After all of that toasting from New Year's Eve, how about some toast? Not just any toast – this rich and savory take on Eggs Benedict from South African celebrity chef Reuben Riffel will have you shipshape in no time. Reuben is the chef of eponymous, award-winning Reuben’s restaurant at One&Only Cape Town, the famed South Africa hotel.
Poached Eggs with Steamed Crayfish Tail, Sautéed English Spinach, and Light Hollandaise with Toasted Fennel Seeds
2 eggs, fresh
1 crayfish whole, fresh
2 cups baby spinach, washed
2 egg yolks
Juice of ½ a lemon
1 1/4 cup melted unsalted butter
A dash of warm water
Fennel seeds, dry roasted in a pan
Well buttered toast
Cook the crayfish preferably in well-salted water (or seawater if it’s available!) for three minutes, switch of the heat and leave them for 2 minutes in the water. Remove and allow to cool slightly. Cut the crayfish in half lengthwise; remove all the grit and guts and pick out the meat, keep warm.
For the hollandaise, place the yolks in a metal bowl, add the lemon juice and the water. Place over a simmering pot of water without allowing the bottom of the bowl to touch the water. Whisk slowly until the sauce starts to thicken slightly; add the butter in a thin stream, whisking continuously. To prevent the sauce from separating, always add a little water if it gets too thick. Also remove the sauce from the heat if it starts to get too hot. After all the butter has been added, season with salt.

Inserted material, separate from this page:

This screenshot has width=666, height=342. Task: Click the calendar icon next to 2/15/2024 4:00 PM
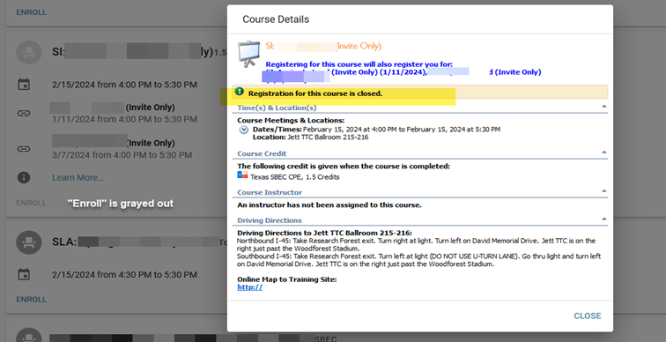[24, 84]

Heat 2 cups of water in a small saucepot, add 1 teaspoon salt and 1 tablespoon white vinegar. When it reaches boiling point, reduce the heat and leave to simmer. Break the eggs one at a time into a cup or soup ladle and drop carefully into the water. Cook for 3-4 minutes and remove with a slotted spoon and allow the water to drain off.
Quickly blanch the spinach in boiling water, remove, drain and serve topped with eggs, hollandaise, crayfish on the side, and sprinkled with toasted fennel. And a side of the well buttered toast.